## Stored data
———

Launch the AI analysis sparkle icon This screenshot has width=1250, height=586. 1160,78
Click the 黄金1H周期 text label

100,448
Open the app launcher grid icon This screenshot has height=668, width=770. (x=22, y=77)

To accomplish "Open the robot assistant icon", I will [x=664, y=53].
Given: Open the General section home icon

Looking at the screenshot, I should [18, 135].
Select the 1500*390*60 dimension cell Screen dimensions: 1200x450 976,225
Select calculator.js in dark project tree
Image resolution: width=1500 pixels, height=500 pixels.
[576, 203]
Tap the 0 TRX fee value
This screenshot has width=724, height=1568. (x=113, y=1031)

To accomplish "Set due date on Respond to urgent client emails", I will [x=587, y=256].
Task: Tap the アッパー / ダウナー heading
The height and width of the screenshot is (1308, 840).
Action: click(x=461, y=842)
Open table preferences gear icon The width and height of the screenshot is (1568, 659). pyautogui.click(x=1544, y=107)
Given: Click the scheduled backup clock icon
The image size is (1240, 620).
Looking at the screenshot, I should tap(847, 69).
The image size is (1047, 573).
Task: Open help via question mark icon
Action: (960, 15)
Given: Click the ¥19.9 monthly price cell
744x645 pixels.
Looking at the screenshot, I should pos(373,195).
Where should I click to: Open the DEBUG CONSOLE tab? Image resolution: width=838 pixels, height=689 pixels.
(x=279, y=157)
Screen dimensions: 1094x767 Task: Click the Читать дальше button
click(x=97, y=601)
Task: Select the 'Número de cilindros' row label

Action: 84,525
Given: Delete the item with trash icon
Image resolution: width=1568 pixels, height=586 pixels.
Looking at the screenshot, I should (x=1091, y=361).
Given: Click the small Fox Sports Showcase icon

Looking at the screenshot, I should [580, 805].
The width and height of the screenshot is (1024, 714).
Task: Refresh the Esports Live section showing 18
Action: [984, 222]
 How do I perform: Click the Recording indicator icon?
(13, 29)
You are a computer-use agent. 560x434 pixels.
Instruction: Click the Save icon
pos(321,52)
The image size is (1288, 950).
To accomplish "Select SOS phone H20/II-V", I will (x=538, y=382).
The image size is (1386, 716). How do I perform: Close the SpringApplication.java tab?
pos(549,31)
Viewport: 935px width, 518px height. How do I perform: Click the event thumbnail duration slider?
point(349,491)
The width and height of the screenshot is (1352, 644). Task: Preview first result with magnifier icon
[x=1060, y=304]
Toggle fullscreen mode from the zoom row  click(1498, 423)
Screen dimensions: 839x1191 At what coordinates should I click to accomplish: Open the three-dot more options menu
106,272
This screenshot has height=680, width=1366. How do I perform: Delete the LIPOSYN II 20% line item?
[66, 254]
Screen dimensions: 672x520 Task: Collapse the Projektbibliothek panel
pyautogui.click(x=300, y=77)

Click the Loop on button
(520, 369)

———

## Your goal
Start at the first line of the entries above. Set down each line exactly through the one with "The image size is (1288, 950).", and stop there.

## Response
Launch the AI analysis sparkle icon This screenshot has width=1250, height=586. 1160,78
Click the 黄金1H周期 text label

100,448
Open the app launcher grid icon This screenshot has height=668, width=770. (x=22, y=77)

To accomplish "Open the robot assistant icon", I will [x=664, y=53].
Given: Open the General section home icon

Looking at the screenshot, I should [18, 135].
Select the 1500*390*60 dimension cell Screen dimensions: 1200x450 976,225
Select calculator.js in dark project tree
Image resolution: width=1500 pixels, height=500 pixels.
[576, 203]
Tap the 0 TRX fee value
This screenshot has width=724, height=1568. (x=113, y=1031)

To accomplish "Set due date on Respond to urgent client emails", I will [x=587, y=256].
Task: Tap the アッパー / ダウナー heading
The height and width of the screenshot is (1308, 840).
Action: click(x=461, y=842)
Open table preferences gear icon The width and height of the screenshot is (1568, 659). pyautogui.click(x=1544, y=107)
Given: Click the scheduled backup clock icon
The image size is (1240, 620).
Looking at the screenshot, I should tap(847, 69).
The image size is (1047, 573).
Task: Open help via question mark icon
Action: (960, 15)
Given: Click the ¥19.9 monthly price cell
744x645 pixels.
Looking at the screenshot, I should pos(373,195).
Where should I click to: Open the DEBUG CONSOLE tab? Image resolution: width=838 pixels, height=689 pixels.
(x=279, y=157)
Screen dimensions: 1094x767 Task: Click the Читать дальше button
click(x=97, y=601)
Task: Select the 'Número de cilindros' row label

Action: 84,525
Given: Delete the item with trash icon
Image resolution: width=1568 pixels, height=586 pixels.
Looking at the screenshot, I should (x=1091, y=361).
Given: Click the small Fox Sports Showcase icon

Looking at the screenshot, I should [580, 805].
The width and height of the screenshot is (1024, 714).
Task: Refresh the Esports Live section showing 18
Action: [984, 222]
 How do I perform: Click the Recording indicator icon?
(13, 29)
You are a computer-use agent. 560x434 pixels.
Instruction: Click the Save icon
pos(321,52)
The image size is (1288, 950).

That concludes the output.